• Exercise goal
Go through the entries below and collect each line with the string "Hardiness" in it.

• Given data

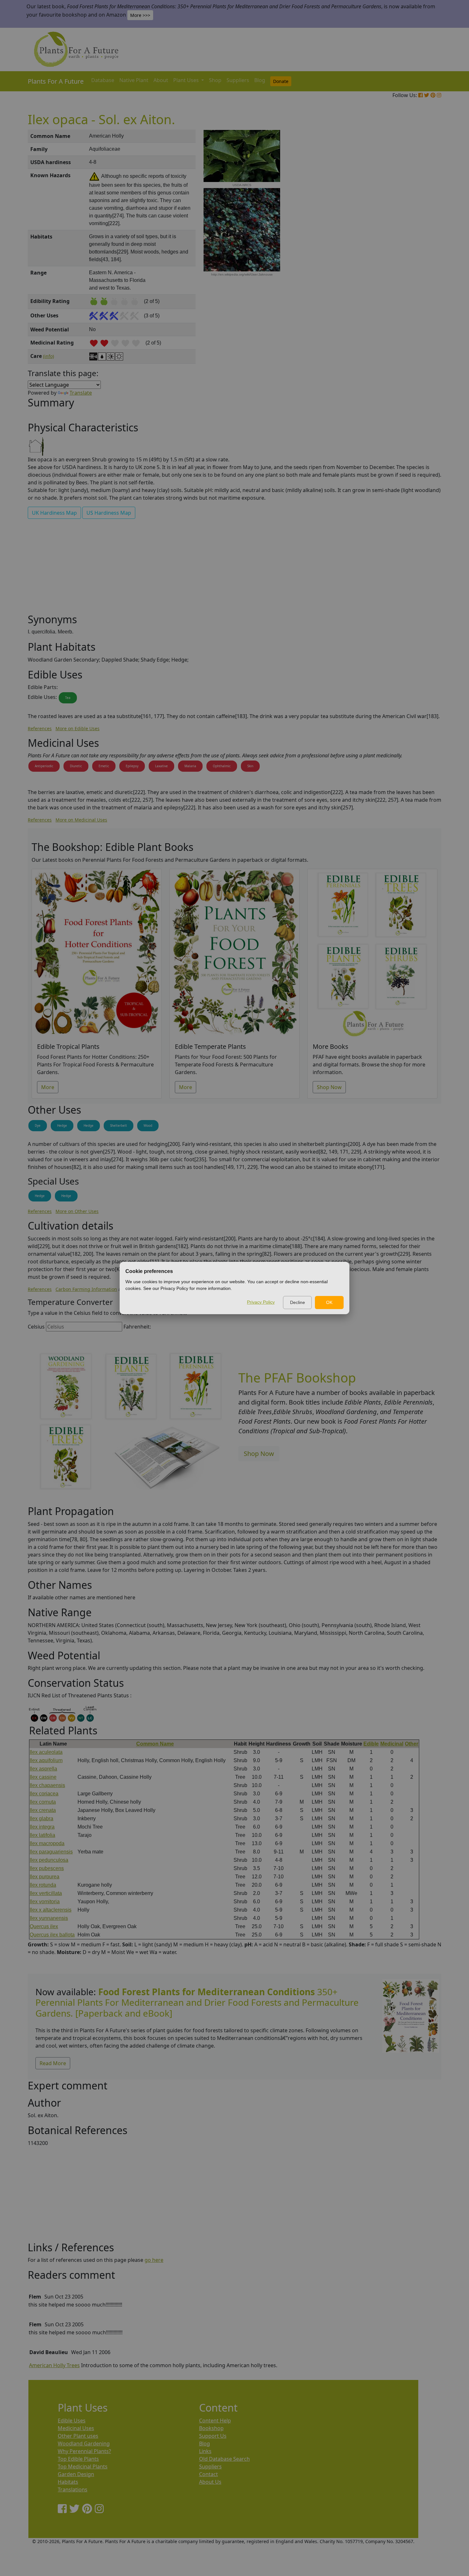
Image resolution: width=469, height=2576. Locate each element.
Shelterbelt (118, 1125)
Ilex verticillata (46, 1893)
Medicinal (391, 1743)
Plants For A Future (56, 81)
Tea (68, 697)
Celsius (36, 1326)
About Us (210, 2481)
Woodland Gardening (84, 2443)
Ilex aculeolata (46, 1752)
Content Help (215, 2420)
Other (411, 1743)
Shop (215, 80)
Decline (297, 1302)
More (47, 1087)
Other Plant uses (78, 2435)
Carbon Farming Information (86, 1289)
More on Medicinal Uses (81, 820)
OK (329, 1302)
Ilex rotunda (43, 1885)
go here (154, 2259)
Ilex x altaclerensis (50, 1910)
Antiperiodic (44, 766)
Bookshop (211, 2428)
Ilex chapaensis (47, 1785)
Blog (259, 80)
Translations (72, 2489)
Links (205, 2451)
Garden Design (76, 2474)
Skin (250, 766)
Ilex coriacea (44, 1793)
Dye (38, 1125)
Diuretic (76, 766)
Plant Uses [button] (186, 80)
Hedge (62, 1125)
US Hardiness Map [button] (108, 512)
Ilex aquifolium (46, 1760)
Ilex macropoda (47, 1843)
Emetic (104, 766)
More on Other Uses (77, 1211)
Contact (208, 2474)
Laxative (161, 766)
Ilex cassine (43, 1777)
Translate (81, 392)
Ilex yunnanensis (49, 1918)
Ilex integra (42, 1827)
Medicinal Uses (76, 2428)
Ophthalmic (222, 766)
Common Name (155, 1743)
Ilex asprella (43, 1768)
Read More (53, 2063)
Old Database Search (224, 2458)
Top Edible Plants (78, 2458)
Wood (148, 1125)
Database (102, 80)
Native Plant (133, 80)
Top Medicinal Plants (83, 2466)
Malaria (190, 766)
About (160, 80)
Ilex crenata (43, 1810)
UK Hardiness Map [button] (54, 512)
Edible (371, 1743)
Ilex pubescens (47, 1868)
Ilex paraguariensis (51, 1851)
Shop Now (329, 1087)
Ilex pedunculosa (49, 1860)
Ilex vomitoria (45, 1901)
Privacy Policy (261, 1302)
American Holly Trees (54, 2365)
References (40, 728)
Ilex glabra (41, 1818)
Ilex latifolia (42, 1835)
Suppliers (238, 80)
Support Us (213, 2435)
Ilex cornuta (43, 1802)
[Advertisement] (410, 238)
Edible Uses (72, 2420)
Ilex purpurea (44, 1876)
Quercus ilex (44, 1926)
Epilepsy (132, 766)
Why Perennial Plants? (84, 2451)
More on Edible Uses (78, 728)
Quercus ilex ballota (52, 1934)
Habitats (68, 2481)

...

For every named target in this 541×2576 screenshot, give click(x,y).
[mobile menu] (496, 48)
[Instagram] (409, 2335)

• The completed task
US Hardiness Map [button] (108, 512)
UK Hardiness Map [button] (54, 512)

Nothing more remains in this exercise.